# WHAT THE TASK REQUIRES
Give the lines from the line containing "Task: Expand Customize" up to and including the line containing "(x=35, y=134)" as a two-column CSV with the columns instruction and response. Each instruction gets its own row, with its wording under instruction and its answer under response, each in a single quoted field with line breaks turned into spaces.
++++++
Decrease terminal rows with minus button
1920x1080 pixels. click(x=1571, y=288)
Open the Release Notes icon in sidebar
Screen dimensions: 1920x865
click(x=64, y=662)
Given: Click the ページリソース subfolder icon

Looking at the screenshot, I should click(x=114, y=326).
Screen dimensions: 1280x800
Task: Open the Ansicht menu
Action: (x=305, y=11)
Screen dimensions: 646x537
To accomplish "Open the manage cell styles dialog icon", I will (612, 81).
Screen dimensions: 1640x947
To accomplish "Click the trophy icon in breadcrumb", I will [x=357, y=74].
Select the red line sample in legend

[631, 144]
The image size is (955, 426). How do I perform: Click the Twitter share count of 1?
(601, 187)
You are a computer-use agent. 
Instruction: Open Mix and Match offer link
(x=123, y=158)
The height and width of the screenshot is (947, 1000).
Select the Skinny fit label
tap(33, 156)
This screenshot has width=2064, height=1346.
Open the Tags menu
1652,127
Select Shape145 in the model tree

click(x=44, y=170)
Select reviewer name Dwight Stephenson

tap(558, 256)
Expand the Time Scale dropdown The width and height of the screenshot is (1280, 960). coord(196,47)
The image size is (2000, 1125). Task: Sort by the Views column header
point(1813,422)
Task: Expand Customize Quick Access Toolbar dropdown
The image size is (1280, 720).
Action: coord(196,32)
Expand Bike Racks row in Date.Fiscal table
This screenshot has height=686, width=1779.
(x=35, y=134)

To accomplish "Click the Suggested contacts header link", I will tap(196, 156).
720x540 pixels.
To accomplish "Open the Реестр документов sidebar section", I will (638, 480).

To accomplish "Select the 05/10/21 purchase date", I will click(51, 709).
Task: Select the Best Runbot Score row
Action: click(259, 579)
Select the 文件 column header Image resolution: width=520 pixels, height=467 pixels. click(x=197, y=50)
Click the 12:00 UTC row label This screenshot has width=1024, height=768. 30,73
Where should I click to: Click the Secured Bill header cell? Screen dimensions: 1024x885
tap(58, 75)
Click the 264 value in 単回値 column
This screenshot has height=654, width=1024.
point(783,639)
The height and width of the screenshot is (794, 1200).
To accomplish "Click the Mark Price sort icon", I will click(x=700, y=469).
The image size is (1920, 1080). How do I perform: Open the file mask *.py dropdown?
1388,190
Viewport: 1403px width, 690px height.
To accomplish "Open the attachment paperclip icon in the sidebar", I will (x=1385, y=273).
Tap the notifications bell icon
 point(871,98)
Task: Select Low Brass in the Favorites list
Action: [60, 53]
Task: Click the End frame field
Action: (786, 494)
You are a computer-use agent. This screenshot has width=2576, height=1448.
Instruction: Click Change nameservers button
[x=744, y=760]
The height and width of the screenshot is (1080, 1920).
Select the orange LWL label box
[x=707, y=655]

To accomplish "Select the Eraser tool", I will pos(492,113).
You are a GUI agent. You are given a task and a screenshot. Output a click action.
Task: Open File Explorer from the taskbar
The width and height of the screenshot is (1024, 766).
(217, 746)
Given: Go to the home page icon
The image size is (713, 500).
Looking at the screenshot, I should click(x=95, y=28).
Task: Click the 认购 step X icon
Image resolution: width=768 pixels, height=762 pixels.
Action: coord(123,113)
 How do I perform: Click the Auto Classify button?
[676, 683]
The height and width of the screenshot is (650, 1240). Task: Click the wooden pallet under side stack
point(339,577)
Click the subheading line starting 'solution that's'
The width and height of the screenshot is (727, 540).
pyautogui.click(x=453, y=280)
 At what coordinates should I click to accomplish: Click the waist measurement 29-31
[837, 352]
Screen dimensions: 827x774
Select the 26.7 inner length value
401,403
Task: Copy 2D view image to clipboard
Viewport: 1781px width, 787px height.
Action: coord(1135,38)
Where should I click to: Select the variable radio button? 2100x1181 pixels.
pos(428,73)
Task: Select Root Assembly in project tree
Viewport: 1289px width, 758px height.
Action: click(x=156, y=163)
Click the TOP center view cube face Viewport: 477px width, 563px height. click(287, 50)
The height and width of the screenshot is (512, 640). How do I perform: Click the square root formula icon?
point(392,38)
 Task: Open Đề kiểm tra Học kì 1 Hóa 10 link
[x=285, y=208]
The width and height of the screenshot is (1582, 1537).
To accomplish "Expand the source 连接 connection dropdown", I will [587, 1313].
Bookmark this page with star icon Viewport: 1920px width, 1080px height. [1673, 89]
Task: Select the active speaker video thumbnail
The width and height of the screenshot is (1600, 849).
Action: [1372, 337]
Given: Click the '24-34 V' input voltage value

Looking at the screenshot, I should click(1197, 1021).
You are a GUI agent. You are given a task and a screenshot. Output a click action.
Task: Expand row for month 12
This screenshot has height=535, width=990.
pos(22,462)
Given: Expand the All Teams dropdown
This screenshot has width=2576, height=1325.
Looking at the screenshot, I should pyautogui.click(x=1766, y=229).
++++++
# OUTPUT OF THE TASK
instruction,response
"Task: Expand Customize Quick Access Toolbar dropdown The image size is (1280, 720).","Action: coord(196,32)"
"Expand Bike Racks row in Date.Fiscal table This screenshot has height=686, width=1779.","(x=35, y=134)"